Render these lines as a Markdown table with the columns Row and Line, one row per line, numbered in order, and leave out blank lines.

-- BEGIN Records provided --

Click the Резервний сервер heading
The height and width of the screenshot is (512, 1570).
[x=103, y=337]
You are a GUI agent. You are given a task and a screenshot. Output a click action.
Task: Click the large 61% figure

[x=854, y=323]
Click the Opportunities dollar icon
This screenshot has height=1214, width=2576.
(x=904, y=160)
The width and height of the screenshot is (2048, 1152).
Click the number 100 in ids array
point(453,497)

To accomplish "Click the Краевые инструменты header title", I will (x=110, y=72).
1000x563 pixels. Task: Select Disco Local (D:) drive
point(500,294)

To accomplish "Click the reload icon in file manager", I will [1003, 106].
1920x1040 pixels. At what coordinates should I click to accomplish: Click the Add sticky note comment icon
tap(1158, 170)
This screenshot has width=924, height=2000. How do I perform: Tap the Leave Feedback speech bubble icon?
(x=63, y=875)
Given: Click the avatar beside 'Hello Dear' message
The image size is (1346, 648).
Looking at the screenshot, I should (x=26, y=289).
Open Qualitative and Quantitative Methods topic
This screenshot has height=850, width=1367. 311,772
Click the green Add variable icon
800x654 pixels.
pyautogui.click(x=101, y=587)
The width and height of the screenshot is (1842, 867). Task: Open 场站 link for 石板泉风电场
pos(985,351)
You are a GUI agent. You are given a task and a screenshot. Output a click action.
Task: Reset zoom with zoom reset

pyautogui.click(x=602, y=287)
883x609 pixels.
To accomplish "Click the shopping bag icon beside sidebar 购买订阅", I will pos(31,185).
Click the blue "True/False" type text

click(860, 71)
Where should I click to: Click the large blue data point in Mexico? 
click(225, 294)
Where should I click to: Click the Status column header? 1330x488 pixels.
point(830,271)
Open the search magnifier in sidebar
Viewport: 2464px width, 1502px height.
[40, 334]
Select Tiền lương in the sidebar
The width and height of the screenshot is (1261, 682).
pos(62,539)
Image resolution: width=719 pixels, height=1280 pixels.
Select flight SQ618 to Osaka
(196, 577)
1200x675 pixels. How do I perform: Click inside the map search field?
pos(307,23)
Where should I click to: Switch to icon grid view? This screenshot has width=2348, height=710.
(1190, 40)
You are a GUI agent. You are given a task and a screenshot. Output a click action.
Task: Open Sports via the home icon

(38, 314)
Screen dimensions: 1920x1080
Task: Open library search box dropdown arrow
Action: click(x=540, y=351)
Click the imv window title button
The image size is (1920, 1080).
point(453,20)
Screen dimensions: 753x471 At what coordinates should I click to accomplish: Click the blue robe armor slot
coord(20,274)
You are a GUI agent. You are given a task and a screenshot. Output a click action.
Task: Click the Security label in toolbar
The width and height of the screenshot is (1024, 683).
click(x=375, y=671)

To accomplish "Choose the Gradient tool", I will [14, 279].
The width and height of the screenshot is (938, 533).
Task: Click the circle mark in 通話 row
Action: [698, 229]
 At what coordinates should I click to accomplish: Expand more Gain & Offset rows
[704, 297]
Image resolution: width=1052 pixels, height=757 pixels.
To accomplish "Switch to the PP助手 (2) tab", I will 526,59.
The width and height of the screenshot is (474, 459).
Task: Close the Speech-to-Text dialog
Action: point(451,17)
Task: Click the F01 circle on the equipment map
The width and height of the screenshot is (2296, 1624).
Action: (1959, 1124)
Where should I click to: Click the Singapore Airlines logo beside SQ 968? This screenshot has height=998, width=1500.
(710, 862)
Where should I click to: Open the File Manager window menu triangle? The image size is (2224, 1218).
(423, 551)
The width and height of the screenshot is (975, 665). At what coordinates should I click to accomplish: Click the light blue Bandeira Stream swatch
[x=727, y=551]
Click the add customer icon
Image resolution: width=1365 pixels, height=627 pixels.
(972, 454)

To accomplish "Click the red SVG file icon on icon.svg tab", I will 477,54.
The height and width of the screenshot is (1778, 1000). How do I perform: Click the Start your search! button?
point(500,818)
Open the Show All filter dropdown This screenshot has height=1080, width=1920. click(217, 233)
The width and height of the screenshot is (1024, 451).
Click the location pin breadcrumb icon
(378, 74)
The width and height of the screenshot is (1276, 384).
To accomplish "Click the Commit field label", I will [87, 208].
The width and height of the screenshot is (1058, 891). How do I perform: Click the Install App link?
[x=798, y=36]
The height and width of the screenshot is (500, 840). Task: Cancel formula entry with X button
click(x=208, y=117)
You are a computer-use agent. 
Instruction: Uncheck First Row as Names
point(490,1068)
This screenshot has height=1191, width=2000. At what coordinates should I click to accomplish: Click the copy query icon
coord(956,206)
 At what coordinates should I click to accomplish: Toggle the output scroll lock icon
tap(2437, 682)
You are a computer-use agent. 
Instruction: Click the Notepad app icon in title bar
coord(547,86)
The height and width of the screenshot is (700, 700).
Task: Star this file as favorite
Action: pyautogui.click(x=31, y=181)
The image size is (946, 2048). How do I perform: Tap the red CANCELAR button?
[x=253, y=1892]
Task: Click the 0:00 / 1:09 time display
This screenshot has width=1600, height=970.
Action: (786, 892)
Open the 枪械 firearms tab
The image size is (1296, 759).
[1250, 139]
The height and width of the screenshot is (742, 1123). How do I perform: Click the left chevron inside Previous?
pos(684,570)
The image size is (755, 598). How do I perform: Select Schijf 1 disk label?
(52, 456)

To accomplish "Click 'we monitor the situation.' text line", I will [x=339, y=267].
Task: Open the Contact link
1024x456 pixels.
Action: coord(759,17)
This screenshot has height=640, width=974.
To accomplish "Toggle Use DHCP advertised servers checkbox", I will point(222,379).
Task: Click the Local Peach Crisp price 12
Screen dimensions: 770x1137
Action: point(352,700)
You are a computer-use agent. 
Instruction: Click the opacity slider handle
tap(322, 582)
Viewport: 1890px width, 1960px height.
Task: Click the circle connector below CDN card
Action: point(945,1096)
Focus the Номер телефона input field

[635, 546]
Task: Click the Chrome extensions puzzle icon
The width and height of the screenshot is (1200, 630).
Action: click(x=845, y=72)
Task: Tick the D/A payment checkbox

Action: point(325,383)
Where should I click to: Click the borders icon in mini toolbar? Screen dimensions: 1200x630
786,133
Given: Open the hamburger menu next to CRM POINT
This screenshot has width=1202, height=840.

-- END Records provided --

* **Result**
| Row | Line |
|---|---|
| 1 | Click the Резервний сервер heading |
| 2 | The height and width of the screenshot is (512, 1570). |
| 3 | [x=103, y=337] |
| 4 | You are a GUI agent. You are given a task and a screenshot. Output a click action. |
| 5 | Task: Click the large 61% figure |
| 6 | [x=854, y=323] |
| 7 | Click the Opportunities dollar icon |
| 8 | This screenshot has height=1214, width=2576. |
| 9 | (x=904, y=160) |
| 10 | The width and height of the screenshot is (2048, 1152). |
| 11 | Click the number 100 in ids array |
| 12 | point(453,497) |
| 13 | To accomplish "Click the Краевые инструменты header title", I will (x=110, y=72). |
| 14 | 1000x563 pixels. Task: Select Disco Local (D:) drive |
| 15 | point(500,294) |
| 16 | To accomplish "Click the reload icon in file manager", I will [1003, 106]. |
| 17 | 1920x1040 pixels. At what coordinates should I click to accomplish: Click the Add sticky note comment icon |
| 18 | tap(1158, 170) |
| 19 | This screenshot has width=924, height=2000. How do I perform: Tap the Leave Feedback speech bubble icon? |
| 20 | (x=63, y=875) |
| 21 | Given: Click the avatar beside 'Hello Dear' message |
| 22 | The image size is (1346, 648). |
| 23 | Looking at the screenshot, I should (x=26, y=289). |
| 24 | Open Qualitative and Quantitative Methods topic |
| 25 | This screenshot has height=850, width=1367. 311,772 |
| 26 | Click the green Add variable icon |
| 27 | 800x654 pixels. |
| 28 | pyautogui.click(x=101, y=587) |
| 29 | The width and height of the screenshot is (1842, 867). Task: Open 场站 link for 石板泉风电场 |
| 30 | pos(985,351) |
| 31 | You are a GUI agent. You are given a task and a screenshot. Output a click action. |
| 32 | Task: Reset zoom with zoom reset |
| 33 | pyautogui.click(x=602, y=287) |
| 34 | 883x609 pixels. |
| 35 | To accomplish "Click the shopping bag icon beside sidebar 购买订阅", I will pos(31,185). |
| 36 | Click the blue "True/False" type text |
| 37 | click(860, 71) |
| 38 | Where should I click to: Click the large blue data point in Mexico?  |
| 39 | click(225, 294) |
| 40 | Where should I click to: Click the Status column header? 1330x488 pixels. |
| 41 | point(830,271) |
| 42 | Open the search magnifier in sidebar |
| 43 | Viewport: 2464px width, 1502px height. |
| 44 | [40, 334] |
| 45 | Select Tiền lương in the sidebar |
| 46 | The width and height of the screenshot is (1261, 682). |
| 47 | pos(62,539) |
| 48 | Image resolution: width=719 pixels, height=1280 pixels. |
| 49 | Select flight SQ618 to Osaka |
| 50 | (196, 577) |
| 51 | 1200x675 pixels. How do I perform: Click inside the map search field? |
| 52 | pos(307,23) |
| 53 | Where should I click to: Switch to icon grid view? This screenshot has width=2348, height=710. |
| 54 | (1190, 40) |
| 55 | You are a GUI agent. You are given a task and a screenshot. Output a click action. |
| 56 | Task: Open Sports via the home icon |
| 57 | (38, 314) |
| 58 | Screen dimensions: 1920x1080 |
| 59 | Task: Open library search box dropdown arrow |
| 60 | Action: click(x=540, y=351) |
| 61 | Click the imv window title button |
| 62 | The image size is (1920, 1080). |
| 63 | point(453,20) |
| 64 | Screen dimensions: 753x471 At what coordinates should I click to accomplish: Click the blue robe armor slot |
| 65 | coord(20,274) |
| 66 | You are a GUI agent. You are given a task and a screenshot. Output a click action. |
| 67 | Task: Click the Security label in toolbar |
| 68 | The width and height of the screenshot is (1024, 683). |
| 69 | click(x=375, y=671) |
| 70 | To accomplish "Choose the Gradient tool", I will [14, 279]. |
| 71 | The width and height of the screenshot is (938, 533). |
| 72 | Task: Click the circle mark in 通話 row |
| 73 | Action: [698, 229] |
| 74 |  At what coordinates should I click to accomplish: Expand more Gain & Offset rows |
| 75 | [704, 297] |
| 76 | Image resolution: width=1052 pixels, height=757 pixels. |
| 77 | To accomplish "Switch to the PP助手 (2) tab", I will 526,59. |
| 78 | The width and height of the screenshot is (474, 459). |
| 79 | Task: Close the Speech-to-Text dialog |
| 80 | Action: point(451,17) |
| 81 | Task: Click the F01 circle on the equipment map |
| 82 | The width and height of the screenshot is (2296, 1624). |
| 83 | Action: (1959, 1124) |
| 84 | Where should I click to: Click the Singapore Airlines logo beside SQ 968? This screenshot has height=998, width=1500. |
| 85 | (710, 862) |
| 86 | Where should I click to: Open the File Manager window menu triangle? The image size is (2224, 1218). |
| 87 | (423, 551) |
| 88 | The width and height of the screenshot is (975, 665). At what coordinates should I click to accomplish: Click the light blue Bandeira Stream swatch |
| 89 | [x=727, y=551] |
| 90 | Click the add customer icon |
| 91 | Image resolution: width=1365 pixels, height=627 pixels. |
| 92 | (972, 454) |
| 93 | To accomplish "Click the red SVG file icon on icon.svg tab", I will 477,54. |
| 94 | The height and width of the screenshot is (1778, 1000). How do I perform: Click the Start your search! button? |
| 95 | point(500,818) |
| 96 | Open the Show All filter dropdown This screenshot has height=1080, width=1920. click(217, 233) |
| 97 | The width and height of the screenshot is (1024, 451). |
| 98 | Click the location pin breadcrumb icon |
| 99 | (378, 74) |
| 100 | The width and height of the screenshot is (1276, 384). |
| 101 | To accomplish "Click the Commit field label", I will [87, 208]. |
| 102 | The width and height of the screenshot is (1058, 891). How do I perform: Click the Install App link? |
| 103 | [x=798, y=36] |
| 104 | The height and width of the screenshot is (500, 840). Task: Cancel formula entry with X button |
| 105 | click(x=208, y=117) |
| 106 | You are a computer-use agent.  |
| 107 | Instruction: Uncheck First Row as Names |
| 108 | point(490,1068) |
| 109 | This screenshot has height=1191, width=2000. At what coordinates should I click to accomplish: Click the copy query icon |
| 110 | coord(956,206) |
| 111 |  At what coordinates should I click to accomplish: Toggle the output scroll lock icon |
| 112 | tap(2437, 682) |
| 113 | You are a computer-use agent.  |
| 114 | Instruction: Click the Notepad app icon in title bar |
| 115 | coord(547,86) |
| 116 | The height and width of the screenshot is (700, 700). |
| 117 | Task: Star this file as favorite |
| 118 | Action: pyautogui.click(x=31, y=181) |
| 119 | The image size is (946, 2048). How do I perform: Tap the red CANCELAR button? |
| 120 | [x=253, y=1892] |
| 121 | Task: Click the 0:00 / 1:09 time display |
| 122 | This screenshot has width=1600, height=970. |
| 123 | Action: (786, 892) |
| 124 | Open the 枪械 firearms tab |
| 125 | The image size is (1296, 759). |
| 126 | [1250, 139] |
| 127 | The height and width of the screenshot is (742, 1123). How do I perform: Click the left chevron inside Previous? |
| 128 | pos(684,570) |
| 129 | The image size is (755, 598). How do I perform: Select Schijf 1 disk label? |
| 130 | (52, 456) |
| 131 | To accomplish "Click 'we monitor the situation.' text line", I will [x=339, y=267]. |
| 132 | Task: Open the Contact link |
| 133 | 1024x456 pixels. |
| 134 | Action: coord(759,17) |
| 135 | This screenshot has height=640, width=974. |
| 136 | To accomplish "Toggle Use DHCP advertised servers checkbox", I will point(222,379). |
| 137 | Task: Click the Local Peach Crisp price 12 |
| 138 | Screen dimensions: 770x1137 |
| 139 | Action: point(352,700) |
| 140 | You are a computer-use agent.  |
| 141 | Instruction: Click the opacity slider handle |
| 142 | tap(322, 582) |
| 143 | Viewport: 1890px width, 1960px height. |
| 144 | Task: Click the circle connector below CDN card |
| 145 | Action: point(945,1096) |
| 146 | Focus the Номер телефона input field |
| 147 | [635, 546] |
| 148 | Task: Click the Chrome extensions puzzle icon |
| 149 | The width and height of the screenshot is (1200, 630). |
| 150 | Action: click(x=845, y=72) |
| 151 | Task: Tick the D/A payment checkbox |
| 152 | Action: point(325,383) |
| 153 | Where should I click to: Click the borders icon in mini toolbar? Screen dimensions: 1200x630 |
| 154 | 786,133 |
| 155 | Given: Open the hamburger menu next to CRM POINT |
| 156 | This screenshot has width=1202, height=840. |